K. Walker scite author profile

Here, we report a form of oligonucleotide-directed mutagenesis for precision genome editing in plants that uses single-stranded oligonucleotides (ssODNs) to precisely and efficiently generate genome edits at DNA strand lesions made by DNA double strand break reagents. Employing a transgene model in Arabidopsis (Arabidopsis thaliana), we obtained a high frequency of precise targeted genome edits when ssODNs were introduced into protoplasts that were pretreated with the glycopeptide antibiotic phleomycin, a nonspecific DNA double strand breaker. Simultaneous delivery of ssODN and a site-specific DNA double strand breaker, either transcription activator-like effector nucleases (TALENs) or clustered, regularly interspaced, short palindromic repeats (CRISPR/Cas9), resulted in a much greater targeted genome-editing frequency compared with treatment with DNA double strand-breaking reagents alone.
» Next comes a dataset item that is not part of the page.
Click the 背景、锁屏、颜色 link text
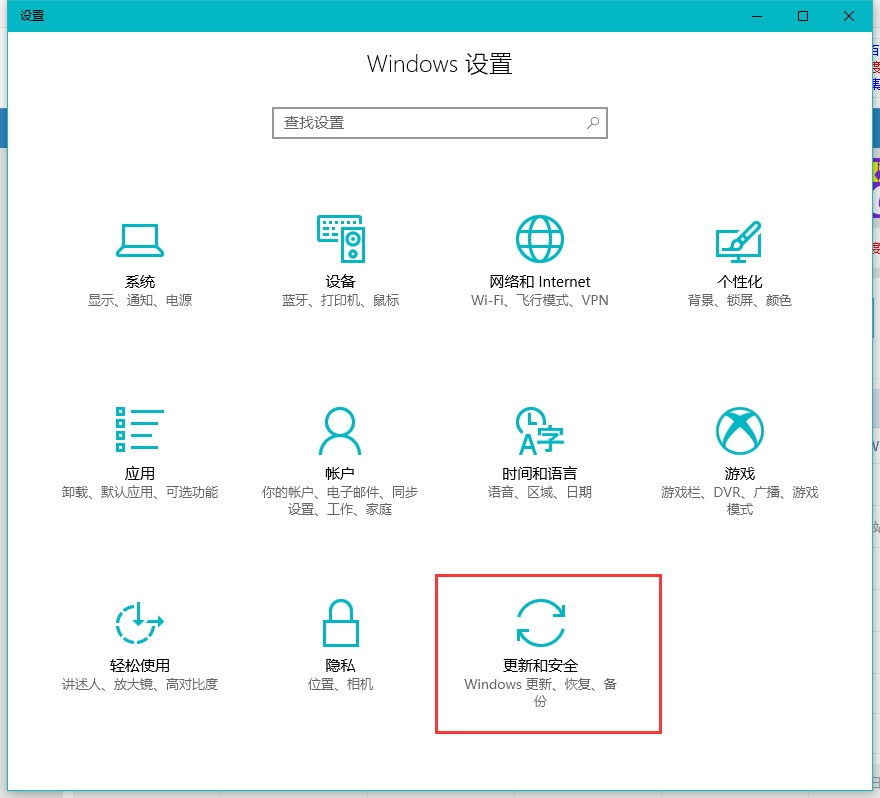Viewport: 880px width, 798px height. [739, 300]
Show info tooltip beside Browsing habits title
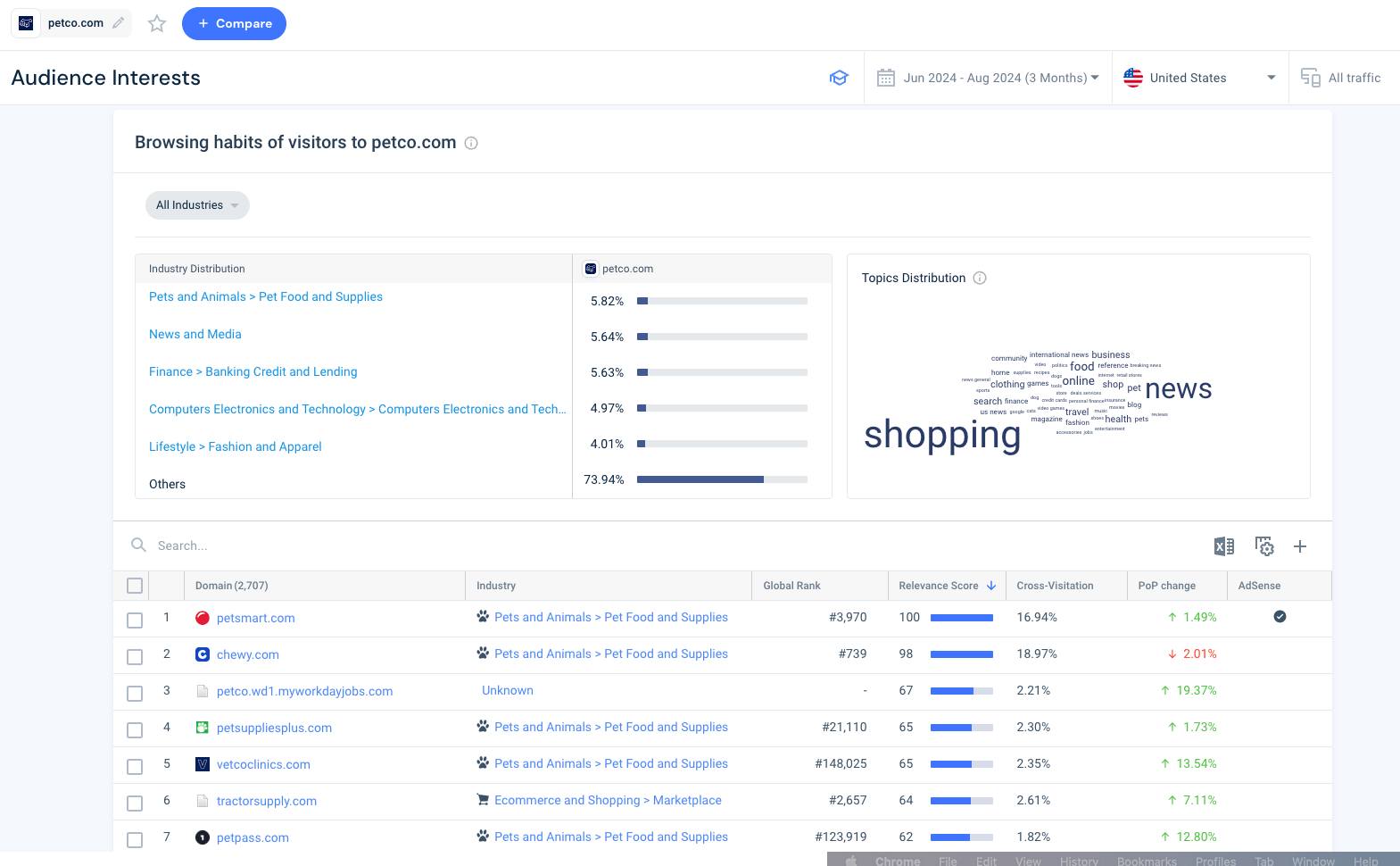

Using this site-specific approach, we applied the combination of ssODN and CRISPR/Cas9 to develop an herbicide tolerance trait in flax (Linum usitatissimum) by precisely editing the 59-ENOLPYRUVYLSHIKIMATE-3-PHOSPHATE SYNTHASE (EPSPS) genes. EPSPS edits occurred at sufficient frequency that we could regenerate whole plants from edited protoplasts without employing selection. These plants were subsequently determined to be tolerant to the herbicide glyphosate in greenhouse spray tests. Progeny (C1) of these plants showed the expected Mendelian segregation of EPSPS edits. Our findings show the enormous potential of using a genome-editing platform for precise, reliable trait development in crop plants.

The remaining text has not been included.